Peggy Bacon (1895-1987)

A Few Ideas, 1927

Drypoint on paper

Peggy Bacon (1895-1987)

Clams and Clodhoppers, 1933

Drypoint on paper

Woodstock Artists

Association and Museum

Unknown Artist

Hand Puppet of Louise Hellstrom, n.d.

Historical Society of Woodstock

 

Hellstrom is also featured in Bacon’s drypoint A Few Ideas, which pictures a scene in the artist George Biddle’s house in Croton-on-Hudson in Westchester, New York. From left to right, the artists around the table are Yasuo Kuniyoshi, Jane Belo (Biddle’s wife), John Carroll, Biddle, Jules Pascin, and Katherine Schmidt. Peggy Bacon is seated at the back of the room, fourth from the left. Hellstrom is pictured with her right elbow held high at the back center of the front table, with a cigarette and holder in her mouth, seated at John Carroll’s right. In Bacon’s drypoint Clams and Clodhoppers, Hellstrom sits third from left in the back row of the table in the foreground, two seats to the right of Bacon and her husband Alexander Brook. Hellstrom reportedly once steamed 1200 clams for a Woodstock clambake.(28) In the archives of the Historical Society of Woodstock is a hand puppet of Hellstrom by an unknown maker complete with skewed mouth, blue-green eyes and red hair.

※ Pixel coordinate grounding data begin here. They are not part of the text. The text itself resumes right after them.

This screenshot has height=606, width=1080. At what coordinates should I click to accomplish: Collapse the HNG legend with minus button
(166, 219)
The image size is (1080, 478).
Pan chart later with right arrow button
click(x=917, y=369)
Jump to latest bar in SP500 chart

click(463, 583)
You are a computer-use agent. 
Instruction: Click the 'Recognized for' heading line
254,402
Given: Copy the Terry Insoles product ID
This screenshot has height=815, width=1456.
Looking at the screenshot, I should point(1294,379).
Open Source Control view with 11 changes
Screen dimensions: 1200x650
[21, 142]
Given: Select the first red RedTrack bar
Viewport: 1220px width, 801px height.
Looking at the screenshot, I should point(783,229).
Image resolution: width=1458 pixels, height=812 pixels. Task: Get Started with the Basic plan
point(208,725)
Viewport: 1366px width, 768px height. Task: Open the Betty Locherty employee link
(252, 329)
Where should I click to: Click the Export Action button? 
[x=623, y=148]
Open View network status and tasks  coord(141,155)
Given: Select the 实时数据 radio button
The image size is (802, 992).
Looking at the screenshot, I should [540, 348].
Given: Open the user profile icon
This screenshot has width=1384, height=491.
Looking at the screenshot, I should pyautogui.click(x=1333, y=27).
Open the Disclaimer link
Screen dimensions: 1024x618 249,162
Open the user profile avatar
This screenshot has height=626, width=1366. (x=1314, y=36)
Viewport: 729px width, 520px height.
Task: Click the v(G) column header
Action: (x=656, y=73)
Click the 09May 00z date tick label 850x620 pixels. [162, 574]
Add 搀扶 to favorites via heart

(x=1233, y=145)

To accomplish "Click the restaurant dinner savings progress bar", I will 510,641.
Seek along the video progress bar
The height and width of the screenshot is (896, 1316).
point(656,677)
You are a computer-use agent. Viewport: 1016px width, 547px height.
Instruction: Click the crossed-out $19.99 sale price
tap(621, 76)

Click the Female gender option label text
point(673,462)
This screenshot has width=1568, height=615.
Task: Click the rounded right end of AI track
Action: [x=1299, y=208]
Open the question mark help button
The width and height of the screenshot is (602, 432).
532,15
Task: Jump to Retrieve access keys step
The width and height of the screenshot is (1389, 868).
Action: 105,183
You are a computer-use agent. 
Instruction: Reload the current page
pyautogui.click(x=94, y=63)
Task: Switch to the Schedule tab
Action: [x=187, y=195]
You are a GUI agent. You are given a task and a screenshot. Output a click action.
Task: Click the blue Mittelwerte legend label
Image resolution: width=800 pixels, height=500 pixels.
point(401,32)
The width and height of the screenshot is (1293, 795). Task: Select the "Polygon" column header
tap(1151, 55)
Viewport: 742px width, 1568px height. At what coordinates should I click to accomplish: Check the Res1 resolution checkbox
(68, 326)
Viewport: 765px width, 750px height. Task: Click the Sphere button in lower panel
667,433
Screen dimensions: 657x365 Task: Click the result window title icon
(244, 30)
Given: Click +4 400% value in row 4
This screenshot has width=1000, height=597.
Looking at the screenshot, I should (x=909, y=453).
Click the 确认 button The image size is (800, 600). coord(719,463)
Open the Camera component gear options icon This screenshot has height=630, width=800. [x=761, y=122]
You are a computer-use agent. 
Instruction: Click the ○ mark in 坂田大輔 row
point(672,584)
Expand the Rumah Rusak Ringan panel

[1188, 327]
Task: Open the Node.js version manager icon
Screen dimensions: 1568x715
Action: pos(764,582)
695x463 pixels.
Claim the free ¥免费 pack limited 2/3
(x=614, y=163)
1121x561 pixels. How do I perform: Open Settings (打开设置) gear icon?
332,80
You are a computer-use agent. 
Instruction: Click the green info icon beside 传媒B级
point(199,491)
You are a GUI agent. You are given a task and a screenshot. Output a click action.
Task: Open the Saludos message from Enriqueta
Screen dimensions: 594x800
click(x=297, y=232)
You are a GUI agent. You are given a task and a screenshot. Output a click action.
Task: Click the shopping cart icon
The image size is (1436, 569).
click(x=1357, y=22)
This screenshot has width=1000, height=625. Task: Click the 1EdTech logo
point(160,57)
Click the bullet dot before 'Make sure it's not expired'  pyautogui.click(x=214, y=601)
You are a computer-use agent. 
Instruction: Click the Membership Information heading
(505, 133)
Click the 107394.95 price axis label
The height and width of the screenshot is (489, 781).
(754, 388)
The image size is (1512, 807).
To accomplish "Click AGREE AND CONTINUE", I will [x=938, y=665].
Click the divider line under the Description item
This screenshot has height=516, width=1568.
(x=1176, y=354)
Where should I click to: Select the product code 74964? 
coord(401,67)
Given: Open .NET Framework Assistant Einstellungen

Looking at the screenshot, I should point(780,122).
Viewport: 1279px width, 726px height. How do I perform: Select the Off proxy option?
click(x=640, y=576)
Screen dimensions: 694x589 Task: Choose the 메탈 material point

Carl Van Vechten (1880-1964)

Louise Hellstrom, 1931

Gelatin silver print

Philadelphia Museum of Art

George Ault (1891-1948)

January Full Moon, 1941

Nelson-Atkins Museum of Art

 

An overindulgence in liquor led to many memorable episodes in Woodstock. Clemence Randolph recalled the times Louise’s car went off the Bearsville bridge, and into a little brook at the house of J. P. McEvoy.(29) Beginning in the late 1930s, Louise became one of the painter George Ault’s local drinking partners. Not unlike Hellstrom, Ault could be argumentative in drinking situations. The two enjoyed reminiscing about Woodstock parties and bohemian good times in Greenwich Village in the 1920s.(30) Ault’s wife Louise (who generally wrote under her birth name Louise Jonas) later noted that by the late 1930s Hellstrom’s “flamboyance had diminished,” and she was “no longer likely to arrive at [the Woodstock writer] J. P. McEvoy’s party after first falling in the [Olympic-sized] swimming pool [and] making an entrance in a gossamer gown wet and clinging.”(31) During one of Louise Hellstrom’s visits to his house Ault showed her the canvas January Full Moon and she sprung to her feet, exclaiming “’It’s not just a barn; it’s all barns’.” Henceforth, whenever speaking about January Full Moon, Ault called the work "All Barns, Forever.”(32)

 

Louise Ault wrote about Hellstrom in a column for the Poughkeepsie Journal in 1933. She remarked that “From the early colony days to this, Woodstock’s Bohemian spirit has been crystalized in green-eyed, purple-shadowed, red-headed uninhibited Louise Hellstrom . . . . vividly made up to the point of grotesqueness on gala occasions, slight of figure but dynamic, strips the shams from social intercourse, rebels against the conventions with refreshing willfulness, makes fierce denouncements eloquent with gestures and colorful as to language. It is said that funny, fancy women tremble in fear of her tongue if they have reason to suppose she finds them displeasing. Her hauteur is fascinating. . . . Early Woodstockers, men like Alexander Brook, now a prominent figure in the art world, upon revisiting Woodstock usually seek out Louise first. They respect her judgement in art and literature, appreciate the integrity of her opinions. Women speak of her good taste in home decoration.”(33)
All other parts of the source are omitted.